Entonces, Mikel. Te informo que Chile también es único en el mundo. Cuando uno trata de explicar cómo funciona la educación escolar y la superior, terminas agotado en un mar de complejos mecanismos de subvencion y tipos de finaciamiento privado que al final sólo se reducen a: En Chile la educación funciona de acuerdo a las reglas del mercado, con todas las implicancias que tiene eso, solo que ademas el estado facilita que se lucre con recursos públicos. Tan tan. Me encantaría agregar que todo el mundo está súper feliz con el panorama.
Yo también quiero darle las gracias.
Enhorabuena! parece que la Concertación recogió el guante... la propuesta que comentó ayer Carolina Tohá parece inspirada en estos textos (más bien, calcada). Cruzamos los dedos!

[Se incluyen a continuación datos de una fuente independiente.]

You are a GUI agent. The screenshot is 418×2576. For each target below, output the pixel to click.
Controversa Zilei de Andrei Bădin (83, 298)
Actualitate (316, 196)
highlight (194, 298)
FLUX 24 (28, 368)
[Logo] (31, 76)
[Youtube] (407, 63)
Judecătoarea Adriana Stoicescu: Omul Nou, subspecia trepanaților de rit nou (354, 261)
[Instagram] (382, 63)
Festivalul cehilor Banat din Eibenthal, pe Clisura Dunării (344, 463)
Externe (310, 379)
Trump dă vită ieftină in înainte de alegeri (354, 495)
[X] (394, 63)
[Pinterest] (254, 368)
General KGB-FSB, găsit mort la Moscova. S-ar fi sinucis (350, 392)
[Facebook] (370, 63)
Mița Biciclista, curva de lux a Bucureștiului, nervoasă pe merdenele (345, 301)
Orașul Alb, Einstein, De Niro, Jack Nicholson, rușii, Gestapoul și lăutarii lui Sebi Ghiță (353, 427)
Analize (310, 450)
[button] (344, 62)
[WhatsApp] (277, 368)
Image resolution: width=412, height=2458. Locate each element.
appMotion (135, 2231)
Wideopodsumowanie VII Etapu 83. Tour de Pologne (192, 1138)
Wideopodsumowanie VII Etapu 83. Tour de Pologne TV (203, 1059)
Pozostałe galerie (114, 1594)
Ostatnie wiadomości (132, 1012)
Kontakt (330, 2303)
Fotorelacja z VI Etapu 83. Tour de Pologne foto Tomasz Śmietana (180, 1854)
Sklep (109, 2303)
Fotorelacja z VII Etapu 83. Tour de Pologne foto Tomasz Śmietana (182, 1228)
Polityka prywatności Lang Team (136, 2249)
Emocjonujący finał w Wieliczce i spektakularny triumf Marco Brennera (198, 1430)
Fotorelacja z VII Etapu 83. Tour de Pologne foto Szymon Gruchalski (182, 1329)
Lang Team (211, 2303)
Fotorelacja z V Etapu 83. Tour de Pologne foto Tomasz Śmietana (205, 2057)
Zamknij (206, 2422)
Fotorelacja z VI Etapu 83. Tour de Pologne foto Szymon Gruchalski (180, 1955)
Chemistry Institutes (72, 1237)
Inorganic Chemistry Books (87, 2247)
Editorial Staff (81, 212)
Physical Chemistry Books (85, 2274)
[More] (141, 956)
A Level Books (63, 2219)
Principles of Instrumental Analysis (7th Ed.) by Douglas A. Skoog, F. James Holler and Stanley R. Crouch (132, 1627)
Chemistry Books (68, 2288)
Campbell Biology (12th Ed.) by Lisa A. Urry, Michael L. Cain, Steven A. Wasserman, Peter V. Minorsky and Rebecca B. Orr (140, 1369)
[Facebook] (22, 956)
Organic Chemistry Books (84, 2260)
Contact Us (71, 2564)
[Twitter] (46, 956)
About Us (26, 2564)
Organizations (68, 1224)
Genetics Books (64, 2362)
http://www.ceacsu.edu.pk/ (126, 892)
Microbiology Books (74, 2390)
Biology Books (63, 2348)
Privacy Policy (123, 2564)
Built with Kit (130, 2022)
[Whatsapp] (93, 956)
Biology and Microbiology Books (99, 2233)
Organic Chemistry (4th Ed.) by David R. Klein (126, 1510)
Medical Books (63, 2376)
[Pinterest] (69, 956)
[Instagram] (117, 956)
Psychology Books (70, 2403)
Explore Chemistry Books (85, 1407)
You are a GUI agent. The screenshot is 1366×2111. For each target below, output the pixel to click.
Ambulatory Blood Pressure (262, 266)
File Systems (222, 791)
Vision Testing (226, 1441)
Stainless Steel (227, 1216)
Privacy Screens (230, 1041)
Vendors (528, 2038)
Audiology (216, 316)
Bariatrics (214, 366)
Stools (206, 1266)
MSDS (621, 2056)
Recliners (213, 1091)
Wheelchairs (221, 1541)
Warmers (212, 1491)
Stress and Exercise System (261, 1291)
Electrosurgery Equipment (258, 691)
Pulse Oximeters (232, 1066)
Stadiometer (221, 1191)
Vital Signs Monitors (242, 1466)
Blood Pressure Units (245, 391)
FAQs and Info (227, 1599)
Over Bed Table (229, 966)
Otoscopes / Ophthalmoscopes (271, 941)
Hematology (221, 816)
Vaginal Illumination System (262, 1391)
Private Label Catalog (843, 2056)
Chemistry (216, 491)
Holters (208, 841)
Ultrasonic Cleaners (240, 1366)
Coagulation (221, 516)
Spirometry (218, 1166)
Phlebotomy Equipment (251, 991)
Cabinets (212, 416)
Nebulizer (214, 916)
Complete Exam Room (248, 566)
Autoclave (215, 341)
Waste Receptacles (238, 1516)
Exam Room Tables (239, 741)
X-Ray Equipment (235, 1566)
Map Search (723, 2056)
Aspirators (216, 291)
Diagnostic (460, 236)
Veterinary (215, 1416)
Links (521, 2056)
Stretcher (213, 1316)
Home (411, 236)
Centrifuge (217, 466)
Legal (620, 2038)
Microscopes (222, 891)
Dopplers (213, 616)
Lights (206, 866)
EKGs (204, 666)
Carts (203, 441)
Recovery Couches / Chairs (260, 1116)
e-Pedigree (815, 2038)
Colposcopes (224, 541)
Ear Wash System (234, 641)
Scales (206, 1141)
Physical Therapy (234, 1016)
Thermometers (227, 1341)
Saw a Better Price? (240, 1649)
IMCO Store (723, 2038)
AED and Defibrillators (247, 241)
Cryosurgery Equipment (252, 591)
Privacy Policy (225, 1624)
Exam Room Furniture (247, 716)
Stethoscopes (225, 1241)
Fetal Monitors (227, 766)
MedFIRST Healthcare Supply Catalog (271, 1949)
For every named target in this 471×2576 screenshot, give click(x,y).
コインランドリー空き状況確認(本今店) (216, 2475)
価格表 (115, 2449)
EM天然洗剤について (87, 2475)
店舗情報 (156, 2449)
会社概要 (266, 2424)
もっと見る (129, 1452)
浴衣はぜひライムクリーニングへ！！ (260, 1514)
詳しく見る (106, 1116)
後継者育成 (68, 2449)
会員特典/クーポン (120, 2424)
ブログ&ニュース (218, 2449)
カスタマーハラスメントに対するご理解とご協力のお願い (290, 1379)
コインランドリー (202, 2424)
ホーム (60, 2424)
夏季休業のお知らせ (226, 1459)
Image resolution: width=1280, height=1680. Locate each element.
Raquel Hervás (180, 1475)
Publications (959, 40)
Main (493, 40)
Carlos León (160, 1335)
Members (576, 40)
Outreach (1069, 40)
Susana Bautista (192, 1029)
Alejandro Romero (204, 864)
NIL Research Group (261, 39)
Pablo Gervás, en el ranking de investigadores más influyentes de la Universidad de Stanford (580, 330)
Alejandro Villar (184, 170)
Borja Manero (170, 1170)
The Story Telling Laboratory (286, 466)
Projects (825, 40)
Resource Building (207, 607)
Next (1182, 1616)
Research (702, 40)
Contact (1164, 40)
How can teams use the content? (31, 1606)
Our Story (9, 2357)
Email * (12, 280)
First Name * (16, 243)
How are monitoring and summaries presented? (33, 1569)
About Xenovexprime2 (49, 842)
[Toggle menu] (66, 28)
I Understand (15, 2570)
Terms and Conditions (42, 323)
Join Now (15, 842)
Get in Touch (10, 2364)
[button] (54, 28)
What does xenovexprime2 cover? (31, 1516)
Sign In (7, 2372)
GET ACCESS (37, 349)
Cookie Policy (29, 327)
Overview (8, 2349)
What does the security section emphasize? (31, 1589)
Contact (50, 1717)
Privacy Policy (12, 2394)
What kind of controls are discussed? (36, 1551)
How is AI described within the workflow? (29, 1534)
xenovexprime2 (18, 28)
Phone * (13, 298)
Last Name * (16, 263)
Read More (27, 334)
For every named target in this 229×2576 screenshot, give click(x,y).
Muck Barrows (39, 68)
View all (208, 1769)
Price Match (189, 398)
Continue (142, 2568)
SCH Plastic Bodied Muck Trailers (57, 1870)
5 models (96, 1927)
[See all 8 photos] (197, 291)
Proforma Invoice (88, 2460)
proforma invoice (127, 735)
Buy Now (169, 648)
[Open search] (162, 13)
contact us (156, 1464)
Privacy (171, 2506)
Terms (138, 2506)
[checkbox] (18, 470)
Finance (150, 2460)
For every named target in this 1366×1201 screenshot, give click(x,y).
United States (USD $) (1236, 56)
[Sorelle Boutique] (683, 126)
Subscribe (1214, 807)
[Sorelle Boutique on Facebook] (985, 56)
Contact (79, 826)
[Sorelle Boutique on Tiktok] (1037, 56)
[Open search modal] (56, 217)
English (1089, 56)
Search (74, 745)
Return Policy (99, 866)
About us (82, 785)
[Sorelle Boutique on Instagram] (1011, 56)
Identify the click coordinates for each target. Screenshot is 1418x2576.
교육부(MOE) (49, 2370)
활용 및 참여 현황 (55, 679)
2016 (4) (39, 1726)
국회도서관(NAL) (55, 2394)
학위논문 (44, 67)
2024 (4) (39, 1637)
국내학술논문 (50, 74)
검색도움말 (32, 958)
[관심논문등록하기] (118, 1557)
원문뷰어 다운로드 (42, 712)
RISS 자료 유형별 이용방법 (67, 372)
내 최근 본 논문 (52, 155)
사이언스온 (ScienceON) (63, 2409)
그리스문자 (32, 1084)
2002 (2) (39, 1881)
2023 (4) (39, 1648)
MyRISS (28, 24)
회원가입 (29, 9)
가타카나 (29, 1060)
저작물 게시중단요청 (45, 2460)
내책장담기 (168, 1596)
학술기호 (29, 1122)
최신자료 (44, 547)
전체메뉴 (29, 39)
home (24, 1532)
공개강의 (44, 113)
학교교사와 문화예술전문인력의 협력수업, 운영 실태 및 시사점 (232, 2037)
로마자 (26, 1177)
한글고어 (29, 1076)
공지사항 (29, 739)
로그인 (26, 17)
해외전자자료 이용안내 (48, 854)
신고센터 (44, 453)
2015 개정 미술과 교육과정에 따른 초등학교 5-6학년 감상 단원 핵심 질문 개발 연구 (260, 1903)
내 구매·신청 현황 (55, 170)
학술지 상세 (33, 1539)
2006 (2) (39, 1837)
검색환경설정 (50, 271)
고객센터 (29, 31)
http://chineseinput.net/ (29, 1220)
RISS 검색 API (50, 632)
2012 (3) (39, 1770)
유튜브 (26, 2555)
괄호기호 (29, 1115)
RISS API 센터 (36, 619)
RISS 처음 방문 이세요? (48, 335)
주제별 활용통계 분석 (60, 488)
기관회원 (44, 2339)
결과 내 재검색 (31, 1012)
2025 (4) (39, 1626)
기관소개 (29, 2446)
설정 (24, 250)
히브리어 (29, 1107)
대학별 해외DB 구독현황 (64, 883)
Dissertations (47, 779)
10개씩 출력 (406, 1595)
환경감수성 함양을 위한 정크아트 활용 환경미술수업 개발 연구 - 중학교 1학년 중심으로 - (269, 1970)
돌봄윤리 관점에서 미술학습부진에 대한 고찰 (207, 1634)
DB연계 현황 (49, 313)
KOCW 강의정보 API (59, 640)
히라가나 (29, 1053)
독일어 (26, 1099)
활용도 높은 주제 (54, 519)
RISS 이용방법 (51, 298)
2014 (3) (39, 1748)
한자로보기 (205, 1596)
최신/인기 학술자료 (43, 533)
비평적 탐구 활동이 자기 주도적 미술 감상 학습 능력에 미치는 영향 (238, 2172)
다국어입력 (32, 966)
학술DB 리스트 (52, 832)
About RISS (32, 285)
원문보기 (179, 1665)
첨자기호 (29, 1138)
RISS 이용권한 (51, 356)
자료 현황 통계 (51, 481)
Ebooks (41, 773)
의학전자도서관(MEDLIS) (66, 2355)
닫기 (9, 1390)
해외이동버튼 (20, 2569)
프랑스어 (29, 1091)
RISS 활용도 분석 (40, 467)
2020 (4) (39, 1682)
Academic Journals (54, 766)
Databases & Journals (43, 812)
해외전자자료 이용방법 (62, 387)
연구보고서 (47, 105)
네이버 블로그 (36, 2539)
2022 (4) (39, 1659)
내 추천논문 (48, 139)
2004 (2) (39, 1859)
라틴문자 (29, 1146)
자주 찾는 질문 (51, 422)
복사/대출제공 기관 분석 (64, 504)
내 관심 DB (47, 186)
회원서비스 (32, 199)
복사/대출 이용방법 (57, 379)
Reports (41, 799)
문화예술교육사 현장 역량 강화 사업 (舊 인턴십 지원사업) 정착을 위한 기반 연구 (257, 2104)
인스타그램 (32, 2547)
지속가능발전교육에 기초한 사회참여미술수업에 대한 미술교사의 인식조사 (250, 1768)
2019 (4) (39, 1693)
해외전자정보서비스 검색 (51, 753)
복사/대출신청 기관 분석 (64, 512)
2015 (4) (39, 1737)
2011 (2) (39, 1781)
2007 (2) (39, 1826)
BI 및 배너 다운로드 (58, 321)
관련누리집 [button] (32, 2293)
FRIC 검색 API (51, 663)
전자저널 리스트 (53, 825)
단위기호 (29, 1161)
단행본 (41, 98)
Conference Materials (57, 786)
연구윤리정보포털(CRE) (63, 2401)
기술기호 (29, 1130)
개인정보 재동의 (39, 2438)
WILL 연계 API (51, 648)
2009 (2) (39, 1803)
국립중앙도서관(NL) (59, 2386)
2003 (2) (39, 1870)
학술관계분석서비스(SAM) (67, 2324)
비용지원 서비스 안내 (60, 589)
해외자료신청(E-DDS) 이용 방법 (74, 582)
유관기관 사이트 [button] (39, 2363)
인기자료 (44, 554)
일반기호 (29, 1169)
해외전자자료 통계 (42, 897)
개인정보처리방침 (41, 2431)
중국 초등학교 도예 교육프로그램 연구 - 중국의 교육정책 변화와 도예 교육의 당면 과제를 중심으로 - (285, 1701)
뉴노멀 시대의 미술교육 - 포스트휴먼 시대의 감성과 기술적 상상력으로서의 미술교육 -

Bueno, después de mucho rebatirle sus mitos, me encuentro con esta propuesta que usted mismo plantea como algo cándida. Para entender una propuesta como esta creo que hay que dar por hechos 2 supuestos algo técnicos que no sé si los lectores tienen claro: 1. En términos sociológicos, el sistema educacional tiende a reproducir las estructuras sociales. O sea, el sistema educacional es un fiel reflejo de la sociedad en que está inserto. Cambiarlo radicalmente con una propuesta como esta implica generar cambios generales en la sociedad, algo difícil de lograr solo con buena voluntad política. 2. El niño que va al colegio no adquiere "capital cultural" solo de sus profesores, sino también de sus compañeros, por lo que mientras mayor diversidad enfrente entre ellos, mejor. Y efectivamente, seleccionar alumnos atenta contra la posibilidad de adquirir capital cultural para aquellos más desfavorecidos.................................................................... Ahora, nada de esto es incompatible con un sistema de educación público, pero con establecimientos privados licitados que se hagan cargo de la parte operativa de educar. Como usted mismo dice, se puede hacer por sistemas de vouchers y tómbolas para seleccionar alumnos. Y dejar que cada colegio desarrolle su mejor proyecto educativo. Claro que esto funcionaría bien en las grandes ciudades, donde hay posibilidad de elegir. En las zonas rurales aisladas me temo que seguirá siendo educación totalmente estatal. De todas maneras, muy buena propuesta. Saludos
Estimado Sr. Atria y estimados comentaristas: Les deseo agradecer por este espacio de intercambio de perspectivas sobre el tema de la educación. No hay dudas que el esfuerzo del Sr. Atria es muy loable: no sólo muestra el sentido del actual sistema y una posible nueva dirección como alternativa, sino que además hace un gran esfuerzo por permanecer realmente parcial frente al problema. El pregunta política es si queremos realmente para Chile un sistema que integre y, como tal, esta pregunta es un asunto de todos los ciudadanos de nuestro país. Si la respuesta es afirmativa, recién en ese momento los expertos con nuestro mandato (Sres. hacia esto queremos avanzar) deben proponer la legislación y los mecanismos necesarios para ese fin. Bueno, la pregunta política ya la puso aquí el Sr. Atria.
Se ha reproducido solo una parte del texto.